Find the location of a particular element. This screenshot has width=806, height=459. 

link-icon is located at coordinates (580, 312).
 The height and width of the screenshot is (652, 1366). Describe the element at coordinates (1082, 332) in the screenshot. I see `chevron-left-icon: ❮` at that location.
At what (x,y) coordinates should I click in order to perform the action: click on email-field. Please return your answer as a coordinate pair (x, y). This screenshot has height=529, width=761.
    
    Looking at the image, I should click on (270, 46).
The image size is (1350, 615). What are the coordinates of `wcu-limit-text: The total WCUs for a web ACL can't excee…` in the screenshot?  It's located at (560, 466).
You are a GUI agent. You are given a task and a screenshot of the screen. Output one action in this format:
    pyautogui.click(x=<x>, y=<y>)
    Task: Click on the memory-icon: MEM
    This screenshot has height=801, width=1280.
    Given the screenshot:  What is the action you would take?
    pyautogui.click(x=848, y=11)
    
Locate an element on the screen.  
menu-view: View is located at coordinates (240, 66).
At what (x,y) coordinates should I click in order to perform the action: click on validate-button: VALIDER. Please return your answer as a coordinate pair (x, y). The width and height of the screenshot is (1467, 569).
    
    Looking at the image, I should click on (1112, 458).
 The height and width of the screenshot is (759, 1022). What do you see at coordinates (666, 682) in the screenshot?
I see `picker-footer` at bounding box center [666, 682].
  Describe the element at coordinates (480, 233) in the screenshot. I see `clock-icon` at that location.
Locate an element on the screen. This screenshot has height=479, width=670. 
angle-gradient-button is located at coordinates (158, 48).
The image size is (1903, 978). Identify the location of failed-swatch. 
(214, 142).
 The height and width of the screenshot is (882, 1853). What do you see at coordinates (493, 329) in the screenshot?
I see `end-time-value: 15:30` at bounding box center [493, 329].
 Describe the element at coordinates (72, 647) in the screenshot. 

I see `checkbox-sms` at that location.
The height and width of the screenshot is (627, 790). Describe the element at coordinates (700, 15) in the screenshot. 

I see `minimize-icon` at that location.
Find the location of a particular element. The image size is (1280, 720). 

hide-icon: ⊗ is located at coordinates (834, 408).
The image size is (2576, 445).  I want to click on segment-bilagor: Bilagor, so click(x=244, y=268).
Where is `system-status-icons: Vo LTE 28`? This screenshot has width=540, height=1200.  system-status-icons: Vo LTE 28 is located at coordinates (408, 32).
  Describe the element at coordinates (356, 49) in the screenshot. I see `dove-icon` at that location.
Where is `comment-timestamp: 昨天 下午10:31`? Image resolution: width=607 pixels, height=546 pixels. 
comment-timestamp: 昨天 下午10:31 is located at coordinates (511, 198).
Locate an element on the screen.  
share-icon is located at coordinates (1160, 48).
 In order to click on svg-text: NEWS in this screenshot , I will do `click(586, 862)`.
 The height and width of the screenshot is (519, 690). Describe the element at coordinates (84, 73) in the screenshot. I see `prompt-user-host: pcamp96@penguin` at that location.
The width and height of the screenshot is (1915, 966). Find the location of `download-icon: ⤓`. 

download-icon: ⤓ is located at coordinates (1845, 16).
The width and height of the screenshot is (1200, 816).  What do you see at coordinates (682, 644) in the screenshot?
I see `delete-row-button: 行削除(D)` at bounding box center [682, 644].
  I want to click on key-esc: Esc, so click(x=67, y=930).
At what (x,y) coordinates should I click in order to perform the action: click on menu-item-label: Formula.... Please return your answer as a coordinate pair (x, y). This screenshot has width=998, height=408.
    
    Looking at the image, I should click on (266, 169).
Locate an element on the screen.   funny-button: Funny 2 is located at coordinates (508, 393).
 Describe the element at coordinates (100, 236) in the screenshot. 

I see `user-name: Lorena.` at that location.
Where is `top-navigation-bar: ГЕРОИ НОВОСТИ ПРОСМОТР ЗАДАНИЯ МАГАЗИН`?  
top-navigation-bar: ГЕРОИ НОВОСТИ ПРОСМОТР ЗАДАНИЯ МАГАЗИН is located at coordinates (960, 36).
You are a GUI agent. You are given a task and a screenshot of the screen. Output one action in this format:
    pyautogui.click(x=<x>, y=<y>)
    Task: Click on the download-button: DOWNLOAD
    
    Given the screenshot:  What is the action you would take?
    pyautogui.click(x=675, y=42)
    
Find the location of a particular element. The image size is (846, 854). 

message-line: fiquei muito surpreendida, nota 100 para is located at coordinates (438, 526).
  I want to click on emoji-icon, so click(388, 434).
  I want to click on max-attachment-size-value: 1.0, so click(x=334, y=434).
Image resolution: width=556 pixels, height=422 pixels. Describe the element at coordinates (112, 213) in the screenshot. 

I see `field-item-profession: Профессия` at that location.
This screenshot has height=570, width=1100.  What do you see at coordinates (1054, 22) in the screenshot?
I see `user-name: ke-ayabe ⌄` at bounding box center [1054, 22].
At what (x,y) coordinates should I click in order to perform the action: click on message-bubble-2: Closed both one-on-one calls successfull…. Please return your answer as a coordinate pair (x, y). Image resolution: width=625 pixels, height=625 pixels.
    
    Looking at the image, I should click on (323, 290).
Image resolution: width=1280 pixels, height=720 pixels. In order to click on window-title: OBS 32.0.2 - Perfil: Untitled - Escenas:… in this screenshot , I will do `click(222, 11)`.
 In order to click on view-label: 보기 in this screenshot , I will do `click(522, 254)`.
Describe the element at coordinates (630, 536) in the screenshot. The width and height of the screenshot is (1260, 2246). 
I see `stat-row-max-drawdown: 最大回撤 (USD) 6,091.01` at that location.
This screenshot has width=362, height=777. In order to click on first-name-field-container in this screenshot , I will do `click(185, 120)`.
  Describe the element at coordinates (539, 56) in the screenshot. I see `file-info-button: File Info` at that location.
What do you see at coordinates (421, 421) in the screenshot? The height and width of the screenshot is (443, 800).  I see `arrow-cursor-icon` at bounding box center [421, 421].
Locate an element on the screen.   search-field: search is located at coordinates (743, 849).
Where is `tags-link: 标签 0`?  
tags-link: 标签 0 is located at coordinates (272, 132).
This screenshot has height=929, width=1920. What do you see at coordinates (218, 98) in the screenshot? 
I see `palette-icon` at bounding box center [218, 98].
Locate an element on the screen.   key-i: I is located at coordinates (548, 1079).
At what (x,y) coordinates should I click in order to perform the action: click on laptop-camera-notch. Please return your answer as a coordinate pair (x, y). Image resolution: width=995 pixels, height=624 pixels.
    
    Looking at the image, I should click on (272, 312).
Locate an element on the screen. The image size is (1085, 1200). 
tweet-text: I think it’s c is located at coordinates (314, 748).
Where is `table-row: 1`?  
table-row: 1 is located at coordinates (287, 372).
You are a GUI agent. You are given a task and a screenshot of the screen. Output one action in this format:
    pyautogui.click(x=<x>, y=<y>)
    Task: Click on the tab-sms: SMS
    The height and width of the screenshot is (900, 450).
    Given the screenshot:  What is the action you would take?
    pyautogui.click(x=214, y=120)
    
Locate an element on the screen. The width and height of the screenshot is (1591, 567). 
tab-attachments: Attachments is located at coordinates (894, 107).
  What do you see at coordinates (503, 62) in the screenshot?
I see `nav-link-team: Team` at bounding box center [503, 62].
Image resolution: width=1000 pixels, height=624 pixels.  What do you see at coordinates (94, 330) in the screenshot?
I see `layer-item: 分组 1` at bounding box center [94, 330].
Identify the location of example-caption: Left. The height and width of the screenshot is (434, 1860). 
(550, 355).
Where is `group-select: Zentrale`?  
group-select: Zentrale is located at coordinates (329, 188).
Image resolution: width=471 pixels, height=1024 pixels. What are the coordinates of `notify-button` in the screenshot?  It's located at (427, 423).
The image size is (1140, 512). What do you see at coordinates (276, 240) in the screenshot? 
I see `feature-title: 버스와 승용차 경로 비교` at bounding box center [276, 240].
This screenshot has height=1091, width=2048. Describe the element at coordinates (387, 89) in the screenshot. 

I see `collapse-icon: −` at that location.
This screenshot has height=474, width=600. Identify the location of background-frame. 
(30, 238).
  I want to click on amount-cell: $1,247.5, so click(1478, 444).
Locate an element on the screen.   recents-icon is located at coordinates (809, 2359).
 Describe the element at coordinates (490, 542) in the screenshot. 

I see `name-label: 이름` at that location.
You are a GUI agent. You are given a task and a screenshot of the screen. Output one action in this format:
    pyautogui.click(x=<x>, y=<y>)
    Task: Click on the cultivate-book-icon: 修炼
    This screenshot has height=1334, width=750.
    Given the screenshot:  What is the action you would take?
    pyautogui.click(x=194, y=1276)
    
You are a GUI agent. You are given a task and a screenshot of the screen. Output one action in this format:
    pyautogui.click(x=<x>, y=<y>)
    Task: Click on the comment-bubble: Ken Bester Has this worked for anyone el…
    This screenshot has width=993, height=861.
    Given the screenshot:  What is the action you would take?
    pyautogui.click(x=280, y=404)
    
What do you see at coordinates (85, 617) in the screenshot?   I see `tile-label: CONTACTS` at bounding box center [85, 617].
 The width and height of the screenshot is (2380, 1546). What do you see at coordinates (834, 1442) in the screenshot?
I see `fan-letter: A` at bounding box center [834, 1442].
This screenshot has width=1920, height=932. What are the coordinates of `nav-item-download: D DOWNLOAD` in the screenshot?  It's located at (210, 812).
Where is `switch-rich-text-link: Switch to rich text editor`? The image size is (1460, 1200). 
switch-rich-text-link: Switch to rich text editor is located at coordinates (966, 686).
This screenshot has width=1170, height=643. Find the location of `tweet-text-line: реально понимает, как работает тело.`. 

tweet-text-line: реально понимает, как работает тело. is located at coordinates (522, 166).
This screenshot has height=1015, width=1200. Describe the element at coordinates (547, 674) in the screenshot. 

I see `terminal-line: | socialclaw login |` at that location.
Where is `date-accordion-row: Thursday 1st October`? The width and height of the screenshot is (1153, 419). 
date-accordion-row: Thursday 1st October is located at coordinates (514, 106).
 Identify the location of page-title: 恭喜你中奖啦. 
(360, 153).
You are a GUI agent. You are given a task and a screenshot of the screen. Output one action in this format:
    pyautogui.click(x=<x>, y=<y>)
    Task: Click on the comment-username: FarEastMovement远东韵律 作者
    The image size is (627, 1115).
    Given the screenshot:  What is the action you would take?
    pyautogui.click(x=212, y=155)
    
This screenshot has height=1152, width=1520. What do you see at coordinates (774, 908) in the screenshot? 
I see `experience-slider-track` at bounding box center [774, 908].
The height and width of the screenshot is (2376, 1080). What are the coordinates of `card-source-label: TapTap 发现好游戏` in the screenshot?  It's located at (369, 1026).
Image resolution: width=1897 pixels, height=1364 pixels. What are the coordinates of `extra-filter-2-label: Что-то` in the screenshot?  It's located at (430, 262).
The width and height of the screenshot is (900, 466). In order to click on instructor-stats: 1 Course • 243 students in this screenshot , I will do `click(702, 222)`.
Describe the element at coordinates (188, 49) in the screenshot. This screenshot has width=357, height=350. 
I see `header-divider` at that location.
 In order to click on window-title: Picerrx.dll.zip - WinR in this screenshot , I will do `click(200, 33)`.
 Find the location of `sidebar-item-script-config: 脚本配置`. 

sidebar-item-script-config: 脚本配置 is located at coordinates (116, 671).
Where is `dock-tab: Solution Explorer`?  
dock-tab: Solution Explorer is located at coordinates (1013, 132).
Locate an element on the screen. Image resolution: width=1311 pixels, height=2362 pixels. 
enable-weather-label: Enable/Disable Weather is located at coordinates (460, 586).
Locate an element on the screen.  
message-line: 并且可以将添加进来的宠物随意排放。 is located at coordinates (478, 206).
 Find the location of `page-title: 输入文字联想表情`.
..............................
### Problem statement
Copy the lines of the data above word for word, from the line with "Describe the element at coordinates (100, 236)" to the line with "top-navigation-bar: ГЕРОИ НОВОСТИ ПРОСМОТР ЗАДАНИЯ МАГАЗИН is", including both of those lines.

### Exercise result
 Describe the element at coordinates (100, 236) in the screenshot. 

I see `user-name: Lorena.` at that location.
Where is `top-navigation-bar: ГЕРОИ НОВОСТИ ПРОСМОТР ЗАДАНИЯ МАГАЗИН`?  
top-navigation-bar: ГЕРОИ НОВОСТИ ПРОСМОТР ЗАДАНИЯ МАГАЗИН is located at coordinates (960, 36).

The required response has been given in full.